Biomedical signals

A biomedical signal is basically any signal measured from a living organism. Commonly used biomedical signals include for example the electrocardiogram (ECG), blood pressure (BP), pulse wave signal using PPG, electroencephalogram (EEG) or event-related brain potentials, and time series data from functional magnetic resonance imaging (fMRI).

Biomedical signal monitoring is used in clinical practice for many purposes; for example to capture the occurrence and type of cardiac arrhythmias using Holter ECG monitoring, or to diagnose sleep disorders using polysomnography. The strength of using biomedical signal measurements in healthcare is that they give objective, evidence based quantitative information about physiology or neurophysiology, which can truly help in clinical diagnostics.

The measurement technology for biomedical signals has developed rapidly within the past decades, and nowadays there exist many easy-to-use, affordable and mobile measurement devices for recording these signals. Preventive healthcare, personal monitoring and quantified-self are current trends where biomedical signal monitoring and analyses have a key role.
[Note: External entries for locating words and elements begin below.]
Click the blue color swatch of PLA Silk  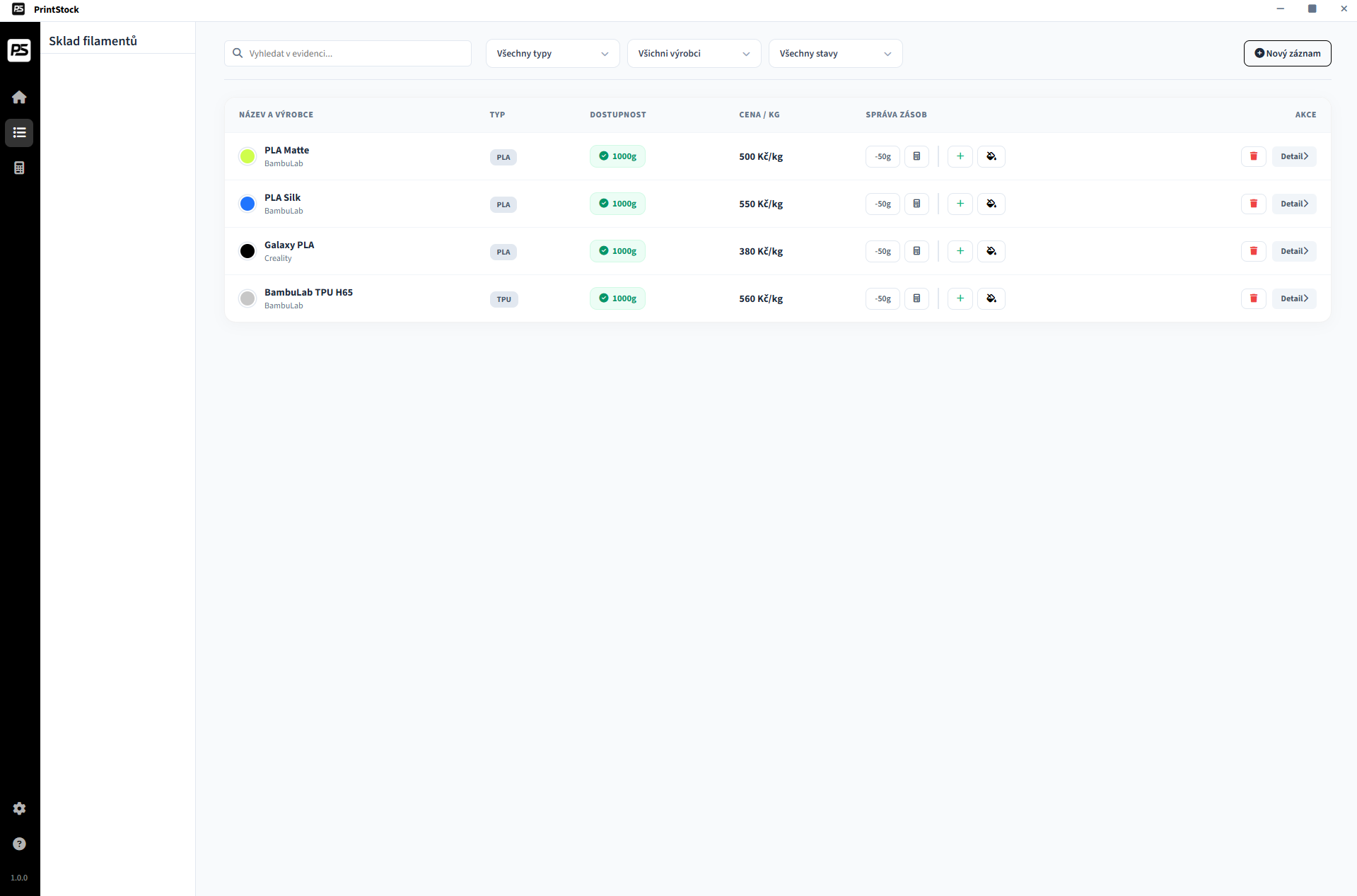pyautogui.click(x=247, y=204)
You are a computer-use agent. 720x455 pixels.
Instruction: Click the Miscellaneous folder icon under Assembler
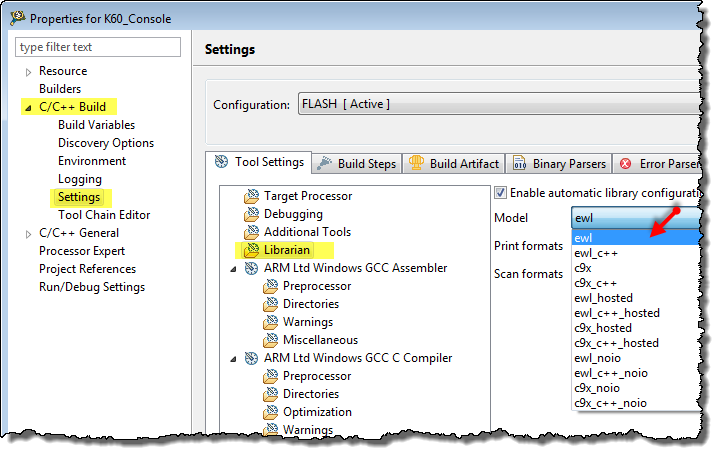pyautogui.click(x=270, y=340)
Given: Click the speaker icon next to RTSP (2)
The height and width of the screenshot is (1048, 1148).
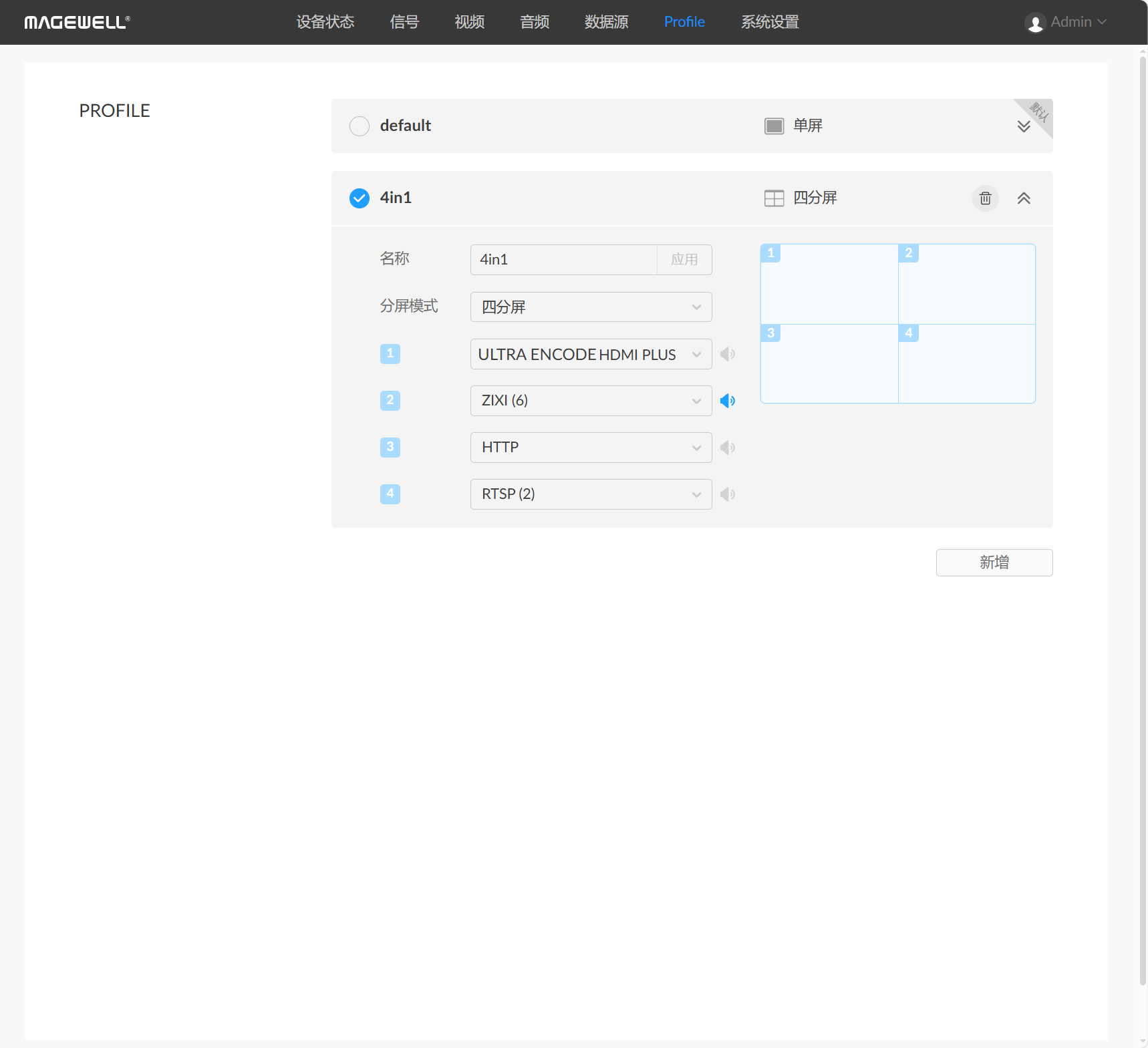Looking at the screenshot, I should 728,494.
For example, they can be used to objectively evaluate physical fitness, training effect and recovery time, and occupational health (stress and recovery).

About heart rate variability analysis

Heart rate variability (HRV) analysis is generally used for evaluating autonomic nervous system (ANS) functioning in cardiovascular research and in different human wellbeing related applications. HRV is known to be affected, e.g. by stress, certain cardiac diseases and pathological states.

HRV is about variations between successive inter-beat-intervals (IBIs) or RR intervals (time intervals between successive ECG R-waves). IBI varies due to ANS regulation of the sinoatrial (SA) node of the heart. ANS is divided into sympathetic and parasympathetic branches and their influences on heart rate (HR) and HRV are quite well understood. Sympathetic activity increases HR and decreases HRV, whereas parasympathetic activity decreases HR and increases HRV. The control of the autonomic output involves several interconnected areas of central nervous system, which form the so-called central autonomic network. In addition to this central control, arterial baroreceptor reflex as well as respiration are known to induce quick changes in heart rate.

The most conspicuous periodic component of HRV is the respiratory sinus arrhythmia (RSA) which is considered to range from 0.15 to 0.4 Hz. This high frequency (HF) component is mediated almost solely by the parasympathetic nervous activity. The RSA component originates due to changes in vagus nerve stimulation during breathing cycles, causing HR to increase during inhalation and decrease during exhalation. Thus, in order to make reliable interpretations of HRV, respiratory frequency should be known. Another apparent component of HRV is the low frequency (LF) component ranging from 0.04 to 0.15 Hz. The LF component is generally thought of being both of sympathetic and parasympathetic origin, but there are studies demonstrating that the normalized value of the LF component could be used to assess sympathetic efferent activity. The fluctuations below 0.04 Hz, on the other hand, have not been studied as much as the higher frequencies. These very low frequency (VLF) components are characteristic for HRV signals and have been related to, e.g., humoral factors such as the thermoregulatory processes and renin-angiotensin system. Naturally also circadian rhythm and daily activities among many other factors can have major effect on the VLF component.

HRV is a commonly used tool when trying to assess the functioning of cardiac autonomic regulation. It has been used in multitude of studies, related to cardiovascular research and different human wellbeing applications, as an indirect tool to evaluate the functioning and balance of the ANS.
One of the main clinical scenarios where HRV has been found valuable include the risk stratification of sudden cardiac death after acute myocardial infarction. In addition, decreased HRV is generally accepted to provide an early warning sign of diabetic cardiovascular autonomic neuropathy, the most significant decrease in HRV being found within the first 5-10 years of diabetes. Besides these two main clinical scenarios, HRV has been studied with relation to several cardiovascular diseases, renal failure, physical exercise, occupational and psychosocial stress, gender, age, drugs, alcohol, smoking and sleep.